As a part-time analyst, I receive a lot of email from vendors plugging their latest product, service, webinar, white paper or whatever. An interesting trend that I’m seeing is the “marketing 2.0” approach that some of the vendors are taking: not just blogging (which is being done with some degree of success by most vendors), but podcasts and video podcasts on iTunes, and videos on YouTube.

The truly innovative part of this is not the platform — iTunes or YouTube — but that they’ve moved these materials out from behind a registration wall to allow anyone to consume them in the way that they choose. This also includes materials on the vendors’ sites that they move out from behind the wall for open access, such as product information and customer case studies.

This changes the dynamic between the vendor and their prospective customer, putting the customer into a better position to find information on vendors of interest without having to endure the inevitable telesales call and ongoing Bacn that results from registration on a vendor site. It also allows for different models of consumption, specifically subscription through iTunes or a feed reader, which allows the customers to choose when and how they want to view the information. In other words, the customer is now in charge of the early pre-sales cycle, and this makes a few vendors a bit uncomfortable.
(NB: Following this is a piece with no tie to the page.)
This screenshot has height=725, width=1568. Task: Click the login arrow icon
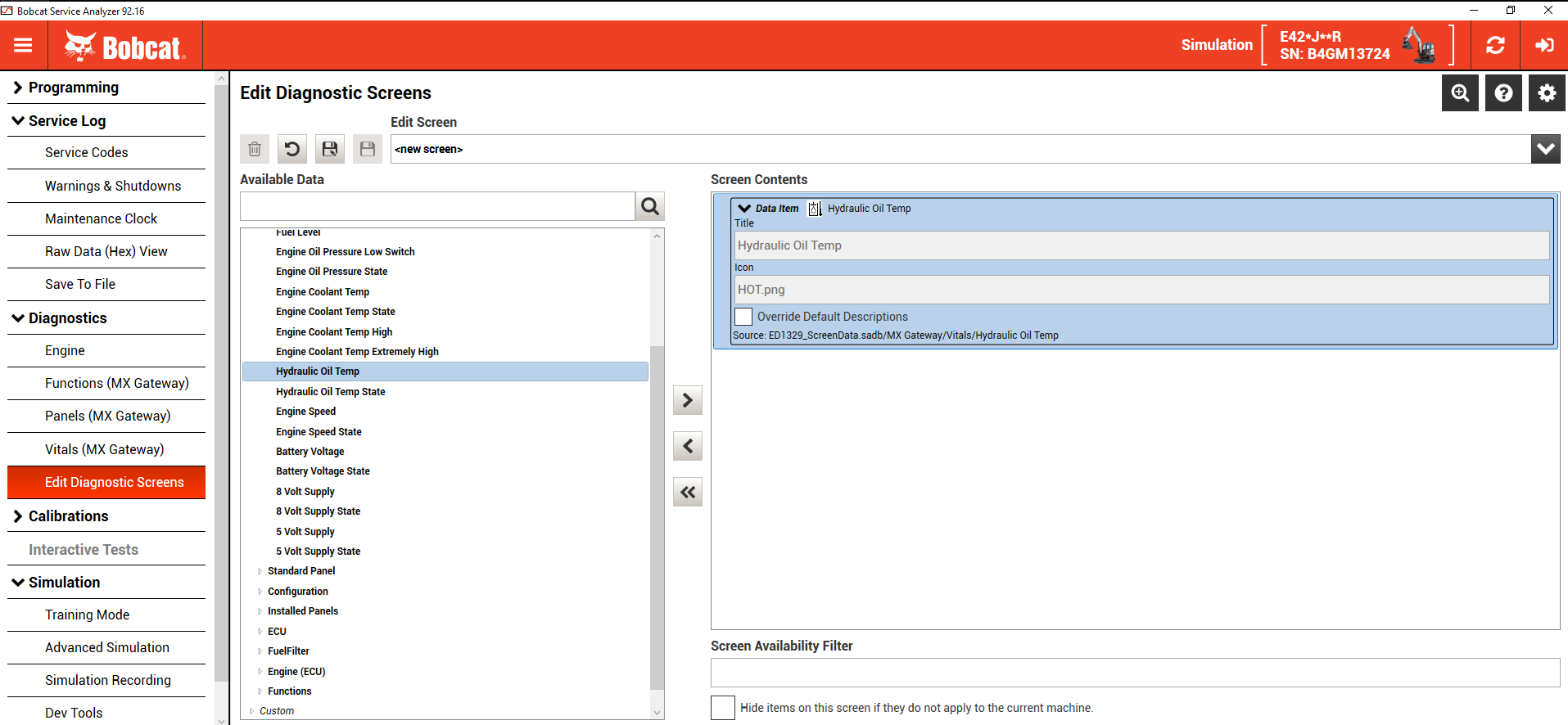[x=1544, y=46]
I blogged about some specific examples of this in the BPM market yesterday on my own blog, and received some interesting comments: two people, one from Lombardi and the other formerly of Oracle BEA, defended the practice of the vendor registration wall as a valuable source of leads, whereas one person from Intalio agreed with me:

I would even go further. To me it isn’t just about companies making it easy for you to find the information *they* want you to access. It is about companies opening up and exposing their warts to the disinfectant of sunshine. Obviously companies don’t want to come right out and broadcast their top ten disasters, but having open forums where customers discuss the good, the bad, and the ugly goes a long way to building trust with customers.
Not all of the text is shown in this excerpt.